On Jun 2, 2005, at 06:04, Arno Garrels wrote:

[snip a lot]

[snip some more!]
In essence, what that means is that the second <CRLF> that you see
belongs to the boundary itself and should have been removed by MimeDec.

Thanks DZ and Michael,

After a brief look at MimeDec.pas I gave it up (too complicated for me today),
I fixed it on the application level :(

Arno,

Have you had a chance to look into this? I tried to study MimeDec.pas a few days ago, but found it (like you) too complicated for the moment (its been a while since I touched TWSocket code specifically and Delphi in general). But the immediate problem that I saw is that the decoded string is being written to the output buffer "live", as it is being decoded, line by line, including the blank lines which come before boundaries and should be removed.

Since these blanks belong to the boundary itself, I only see potential 3 solutions:

1. Change the boundary detection to look for "#10#13--<boundary>#10#13" instead of just "--<boundary>#10#13". But this might be hard, because as far as I understood MimeDec, it already has the stream split into lines before testing for boundaries, and so it is not looking for "--<boundary>#10#13", but for "--<boundary>" in the next string, which happens to be a line; in this case, it would need to combine with #2 below.

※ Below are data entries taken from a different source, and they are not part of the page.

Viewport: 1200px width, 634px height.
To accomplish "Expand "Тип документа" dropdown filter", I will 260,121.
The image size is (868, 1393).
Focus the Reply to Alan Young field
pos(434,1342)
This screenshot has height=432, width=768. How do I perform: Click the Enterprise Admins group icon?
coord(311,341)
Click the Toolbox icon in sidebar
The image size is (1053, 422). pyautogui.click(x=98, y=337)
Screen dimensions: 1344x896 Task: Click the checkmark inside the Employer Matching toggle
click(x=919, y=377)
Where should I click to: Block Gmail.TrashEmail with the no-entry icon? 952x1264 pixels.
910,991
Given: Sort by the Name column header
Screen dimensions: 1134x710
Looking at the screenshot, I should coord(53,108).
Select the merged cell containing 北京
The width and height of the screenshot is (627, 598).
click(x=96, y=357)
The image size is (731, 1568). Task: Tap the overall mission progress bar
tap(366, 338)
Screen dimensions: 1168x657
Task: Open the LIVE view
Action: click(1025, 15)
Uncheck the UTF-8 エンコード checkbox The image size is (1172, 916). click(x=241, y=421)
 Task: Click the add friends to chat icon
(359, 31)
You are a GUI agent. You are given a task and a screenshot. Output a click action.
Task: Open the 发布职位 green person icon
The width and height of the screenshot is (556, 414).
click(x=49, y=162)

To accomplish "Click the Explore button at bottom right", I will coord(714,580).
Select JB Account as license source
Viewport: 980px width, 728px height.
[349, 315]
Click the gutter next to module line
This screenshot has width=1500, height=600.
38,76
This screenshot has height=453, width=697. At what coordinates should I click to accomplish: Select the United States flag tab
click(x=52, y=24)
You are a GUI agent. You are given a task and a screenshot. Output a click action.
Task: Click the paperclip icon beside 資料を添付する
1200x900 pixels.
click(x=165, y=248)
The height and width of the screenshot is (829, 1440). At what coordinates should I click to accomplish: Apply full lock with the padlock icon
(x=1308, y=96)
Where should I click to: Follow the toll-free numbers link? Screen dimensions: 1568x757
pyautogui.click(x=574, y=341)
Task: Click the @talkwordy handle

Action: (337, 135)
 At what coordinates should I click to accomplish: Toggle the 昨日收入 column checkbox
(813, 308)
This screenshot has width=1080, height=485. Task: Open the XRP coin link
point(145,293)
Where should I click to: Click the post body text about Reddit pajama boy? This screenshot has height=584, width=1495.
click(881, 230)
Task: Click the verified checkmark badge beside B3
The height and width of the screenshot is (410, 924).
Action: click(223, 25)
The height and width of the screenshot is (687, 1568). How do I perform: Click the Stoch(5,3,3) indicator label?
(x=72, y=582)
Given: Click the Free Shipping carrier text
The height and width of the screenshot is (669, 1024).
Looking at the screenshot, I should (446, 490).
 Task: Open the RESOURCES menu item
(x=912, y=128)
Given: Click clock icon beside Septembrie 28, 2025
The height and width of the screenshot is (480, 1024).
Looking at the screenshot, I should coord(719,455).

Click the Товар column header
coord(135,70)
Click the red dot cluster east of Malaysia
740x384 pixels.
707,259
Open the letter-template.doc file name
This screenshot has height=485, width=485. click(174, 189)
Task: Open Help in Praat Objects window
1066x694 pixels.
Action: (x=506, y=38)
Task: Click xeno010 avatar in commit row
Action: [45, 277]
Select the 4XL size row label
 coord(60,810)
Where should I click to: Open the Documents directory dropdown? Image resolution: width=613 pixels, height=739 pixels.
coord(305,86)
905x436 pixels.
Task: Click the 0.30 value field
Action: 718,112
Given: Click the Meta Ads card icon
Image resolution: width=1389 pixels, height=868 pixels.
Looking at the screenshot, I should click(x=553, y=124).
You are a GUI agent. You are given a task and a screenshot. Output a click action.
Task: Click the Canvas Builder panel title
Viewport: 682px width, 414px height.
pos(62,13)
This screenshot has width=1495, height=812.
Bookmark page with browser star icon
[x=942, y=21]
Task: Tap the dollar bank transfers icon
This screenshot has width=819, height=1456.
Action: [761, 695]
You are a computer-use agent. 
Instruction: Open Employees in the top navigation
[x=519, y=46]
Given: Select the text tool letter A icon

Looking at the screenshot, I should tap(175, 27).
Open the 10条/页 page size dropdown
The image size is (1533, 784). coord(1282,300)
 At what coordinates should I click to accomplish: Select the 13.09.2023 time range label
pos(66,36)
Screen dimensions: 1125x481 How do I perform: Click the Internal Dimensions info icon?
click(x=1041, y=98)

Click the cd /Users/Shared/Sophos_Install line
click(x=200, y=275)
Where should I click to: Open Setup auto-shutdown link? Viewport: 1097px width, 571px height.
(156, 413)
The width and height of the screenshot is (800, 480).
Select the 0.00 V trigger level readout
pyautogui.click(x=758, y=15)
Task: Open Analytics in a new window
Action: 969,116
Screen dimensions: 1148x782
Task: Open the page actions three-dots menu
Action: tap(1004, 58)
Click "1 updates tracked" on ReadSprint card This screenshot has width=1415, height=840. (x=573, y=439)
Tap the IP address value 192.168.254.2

2. Implement a look-ahead system when writing the buffer (or detecting boundaries) to remove blank lines belonging to the boundaries (or ignore them when detecting).

3. Remove the blank lines from the output buffer ex post facto, i.e. once we detect a boundary, we are guaranteed to have found a blank line before (a boundary must have a #10#13 before it -- or else this is not a valid MIME encapsulation!), which has already been written into the output buffer, and so we go back and remove it. This is fine if the output buffer is in fact a buffer, but I'm not sure if it is, or could be, a file stream, in which case removing a written line is not trivial.

These are only very high-level ideas, because I didn't spend more than 30 minutes studying MimeDec, and so they could be way off the mark. What do you guys think?

        dZ.

--
Trying to teach good programming habits in VB6 is like trying to teach proper hygiene in a sewer.